* **Problem description**:
Starting at the line containing "Where should I" and continuing to the end of the lines, write that part out again with "placeholder bar" swapped for "empty bar" and nothing else changed. Omit the pictures.
Start of Information shown
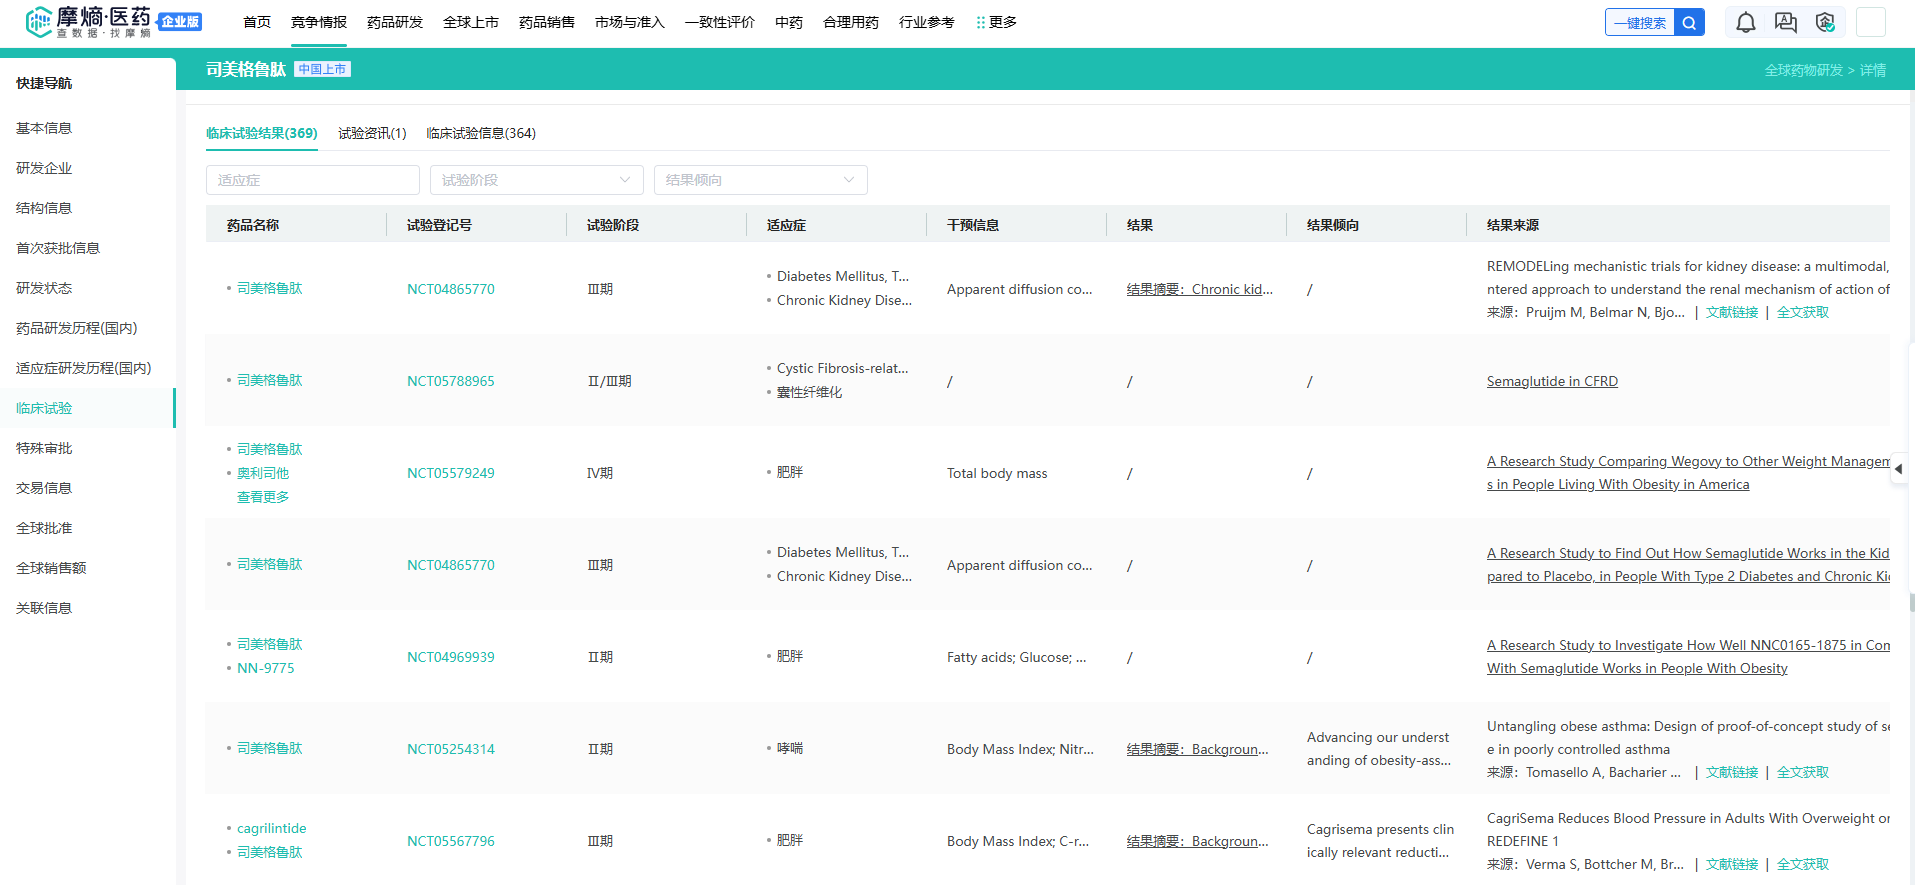Select 全球销售额 in the quick navigation
Viewport: 1915px width, 885px height.
[x=51, y=568]
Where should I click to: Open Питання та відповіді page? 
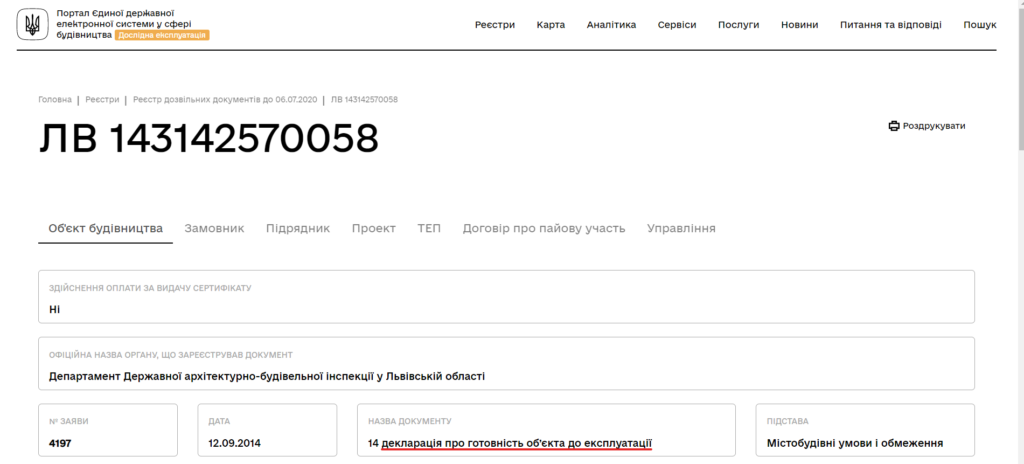tap(891, 25)
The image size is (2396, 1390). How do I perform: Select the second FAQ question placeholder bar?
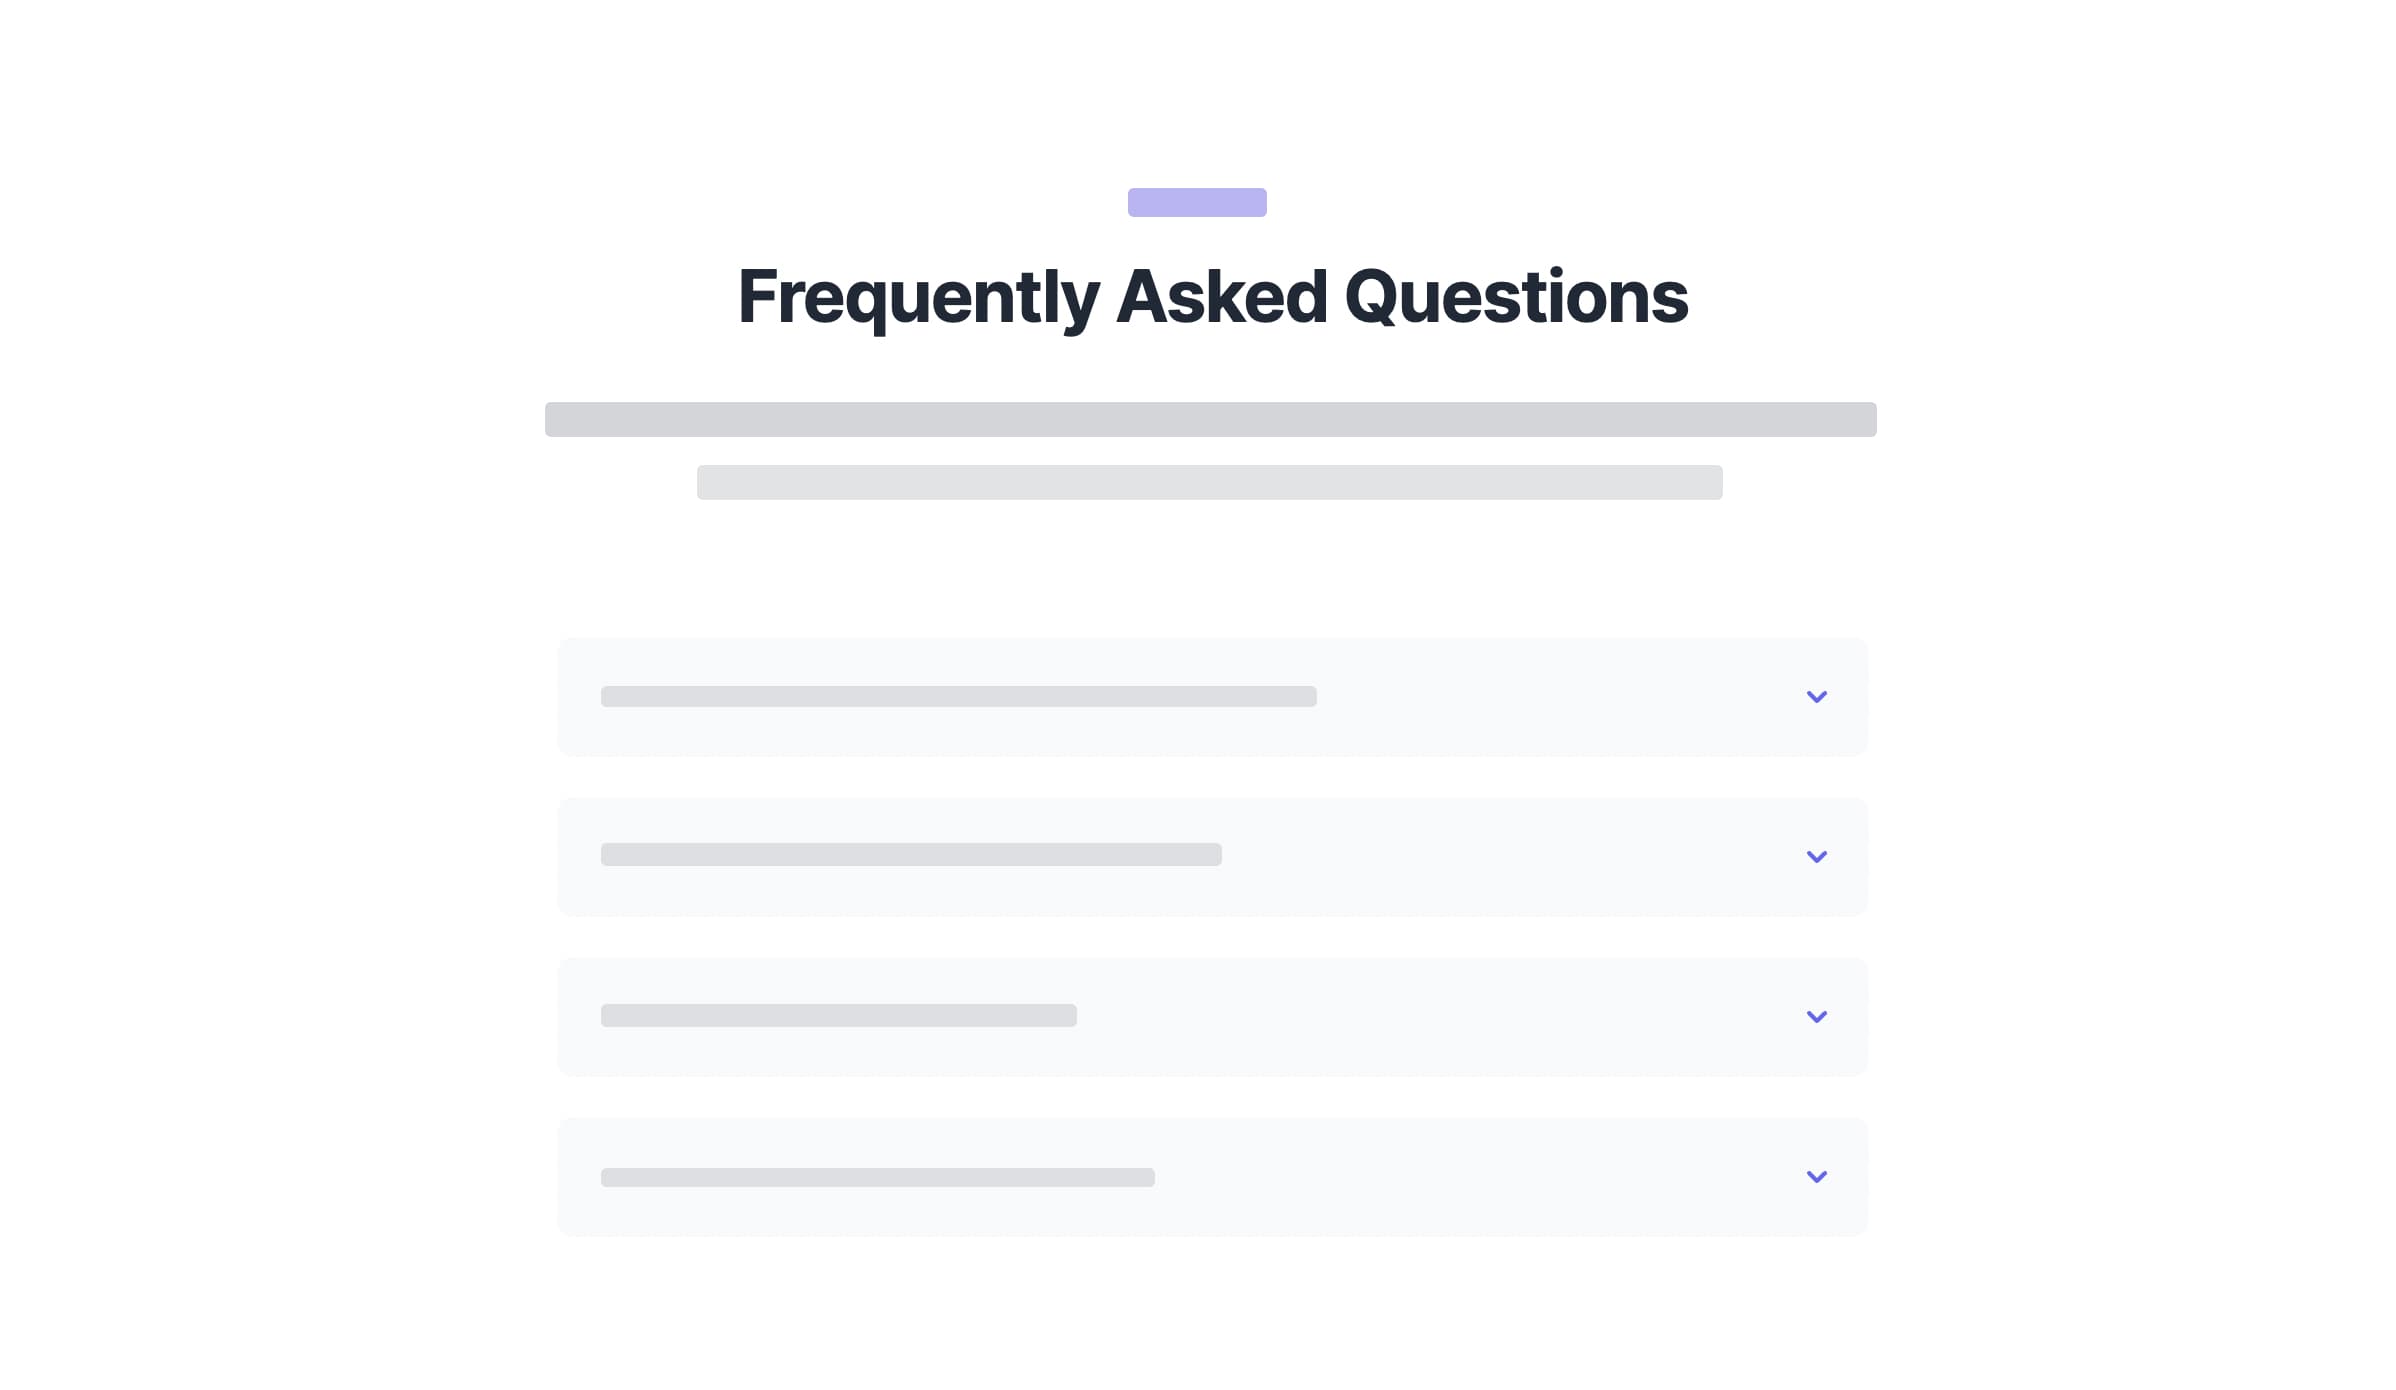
End of Information shown
* **Result below**:
Where should I click to: Open Питання та відповіді page? 
tap(891, 25)
The image size is (2396, 1390). How do I perform: Select the second FAQ question empty bar?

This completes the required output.